Problem statement:
Output the full listing word for word.

Stored data:

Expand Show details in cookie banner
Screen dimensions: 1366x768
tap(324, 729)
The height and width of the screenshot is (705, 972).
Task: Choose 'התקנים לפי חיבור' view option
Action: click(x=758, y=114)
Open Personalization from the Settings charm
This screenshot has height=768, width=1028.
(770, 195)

Output:
Expand Show details in cookie banner
Screen dimensions: 1366x768
tap(324, 729)
The height and width of the screenshot is (705, 972).
Task: Choose 'התקנים לפי חיבור' view option
Action: click(x=758, y=114)
Open Personalization from the Settings charm
This screenshot has height=768, width=1028.
(770, 195)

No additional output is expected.